Patients who already have a nominated pharmacy will continue to have their prescriptions sent directly to their pharmacy or dispenser without having to hand in a paper prescription.

For patients who don’t have a nominated pharmacy, a unique barcode will be included in their prescription which can be scanned at any pharmacy to retrieve medication details.

Information is held on the secure NHS database and can be accessed quickly by GPs and pharmacies.

About 70% of prescriptions in England are currently dispensed through the EPS.

Professor Helen Stokes-Lampard, chair of the Royal College of GPs, said: “Implementing technology in the best interests of patient care by getting the basics right first is a key part of the college’s future vision for general practice.
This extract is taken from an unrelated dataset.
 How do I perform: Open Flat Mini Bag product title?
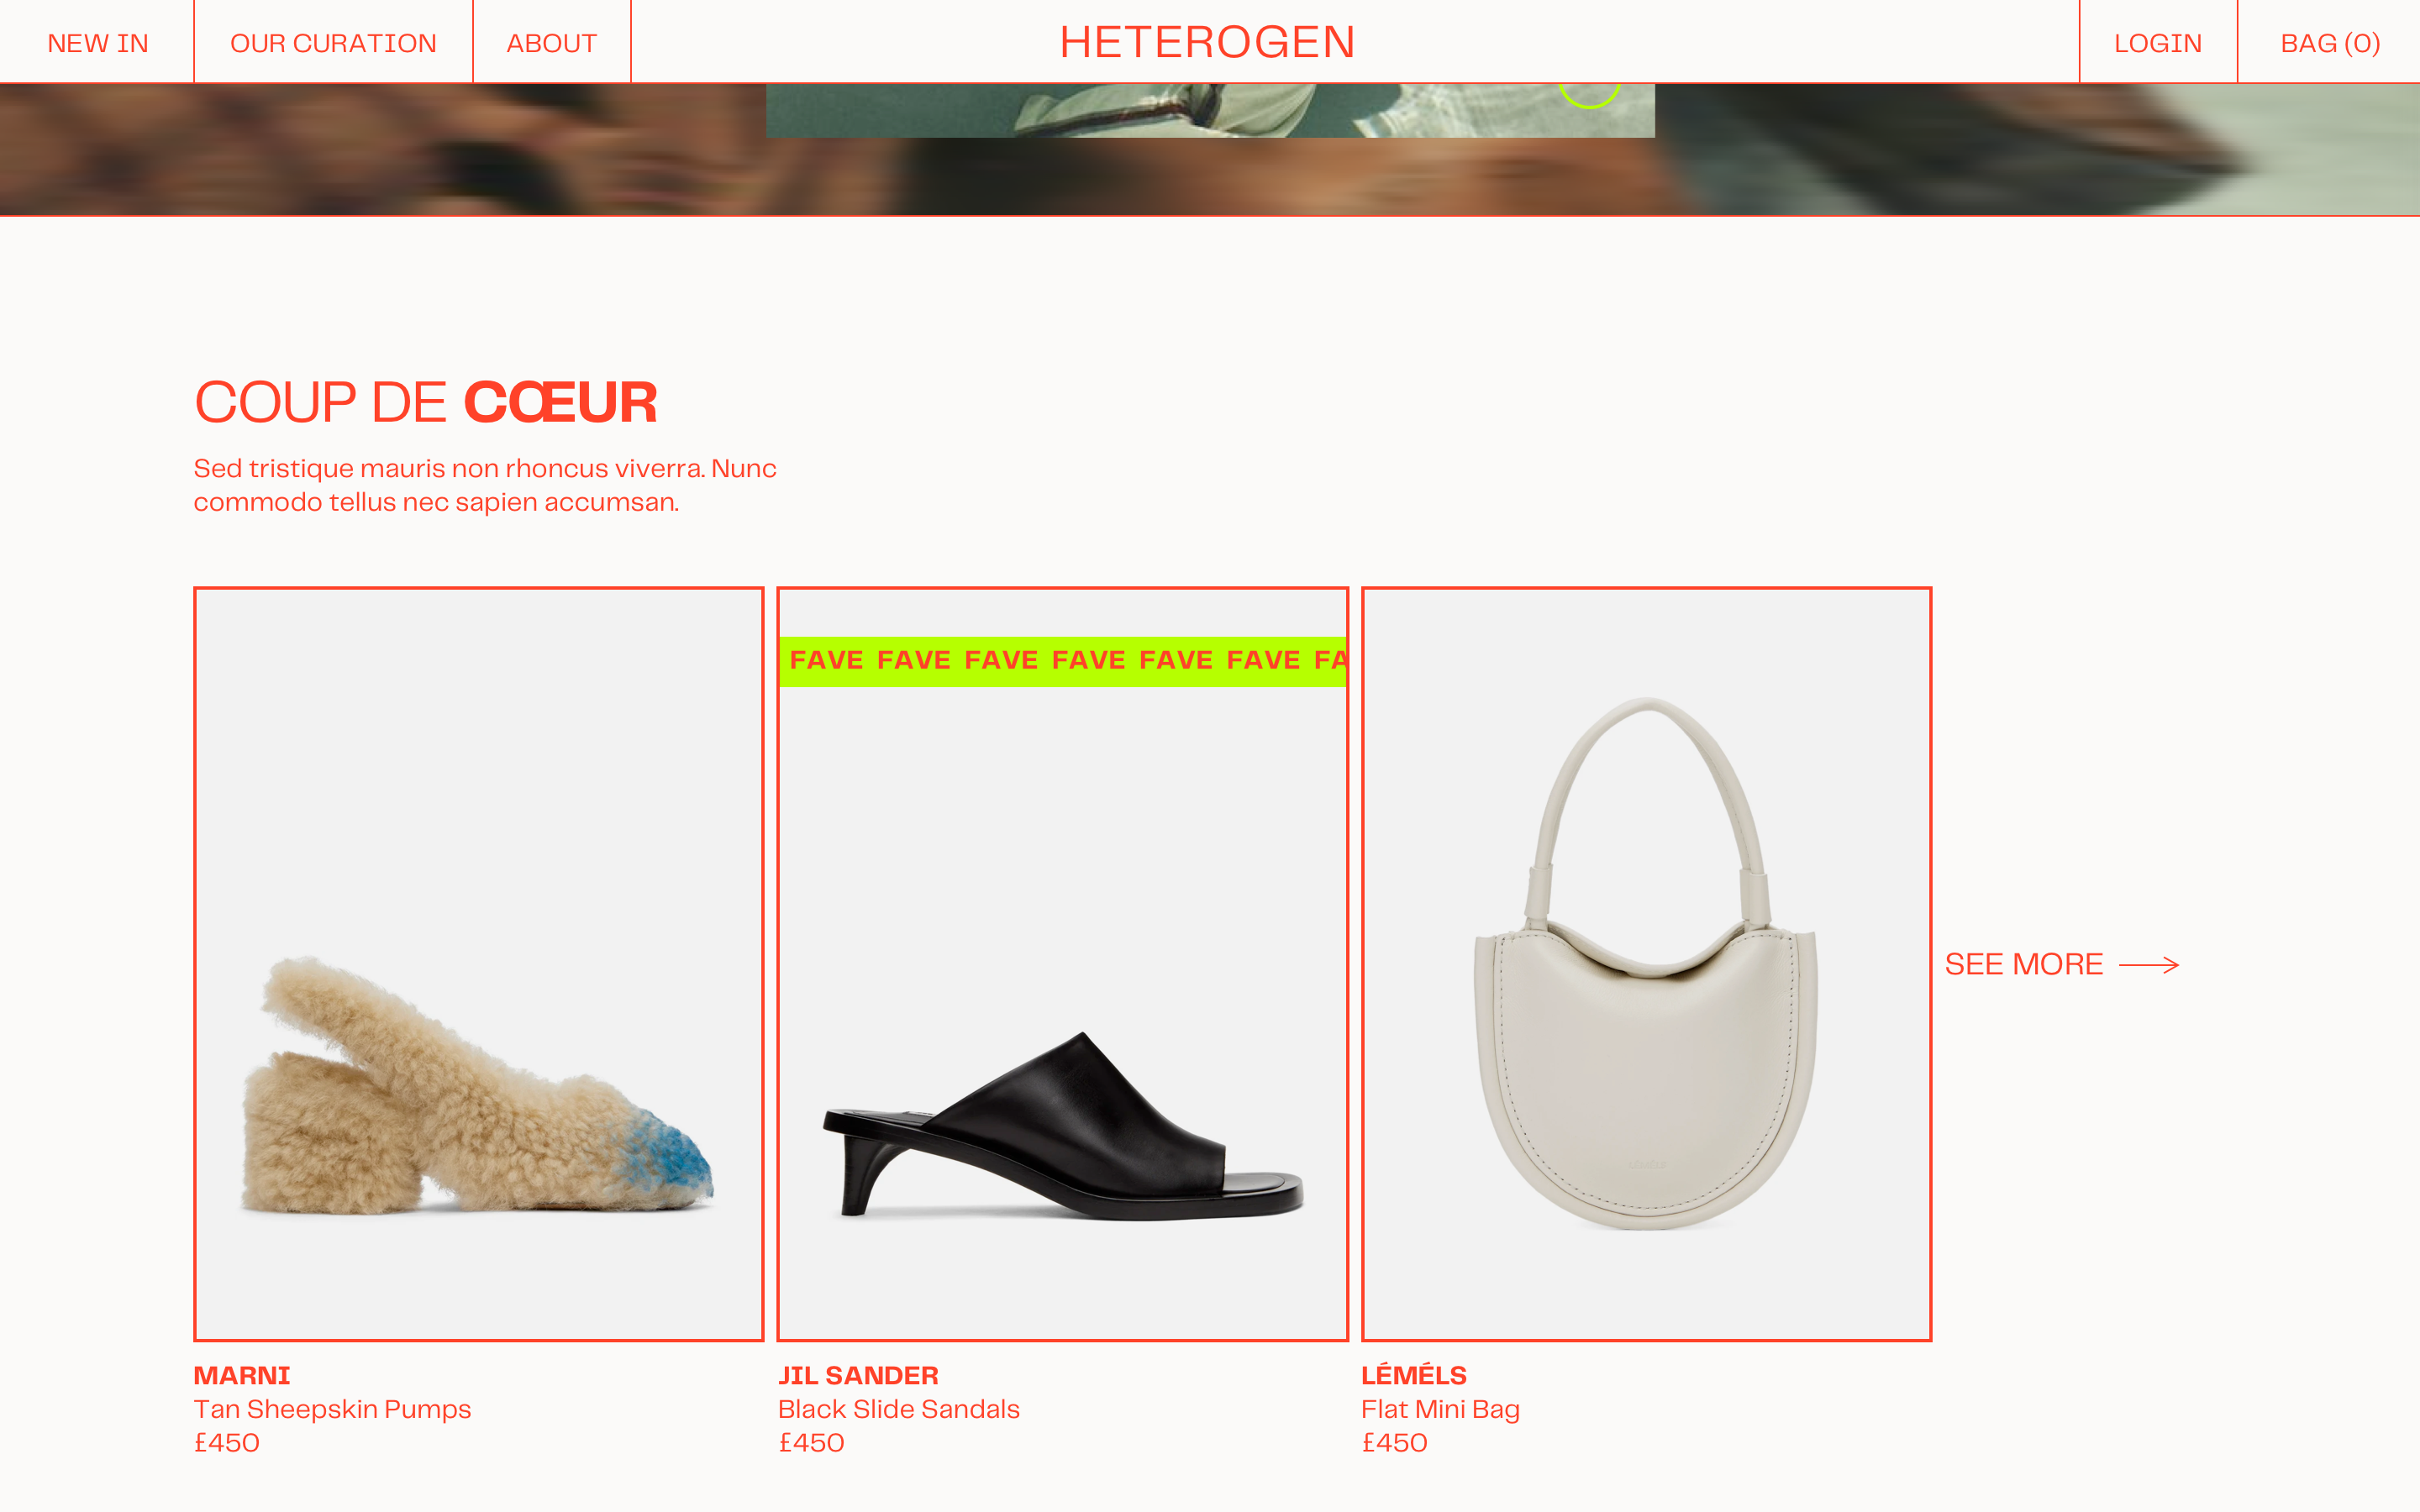tap(1440, 1409)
“Electronic prescribing is an example of technology that works for GPs and our teams, our colleagues in pharmacies and our patients, and we are pleased to see the latest phase of the scheme being rolled out more widely.”

Dr Ian Lowry, director of digital medicines and pharmacy at NHS Digital, added: “Every prescription that is sent electronically saves money for the NHS by increasing efficiency.

“The system is also safer and more secure, as prescriptions can’t be lost and clinicians can check their status online. This is a huge milestone to reach, and one which benefits patients, GPs, pharmacists and the NHS as a whole.”

In August, Portsmouth became the first area in the country to offer electronic prescriptions to all patients.

Previously it only applied to those who had chosen a regular nominated dispenser. NHS Portsmouth CCG was the first in the country to have 100% of their GP practices able to use the EPS.

The use of EPS was pushed out nationally across urgent care settings following a successful pilot in 2018.

Controlled drugs, excluding oral liquid methadone, were added to the EPS in March after a pilot was deemed successful.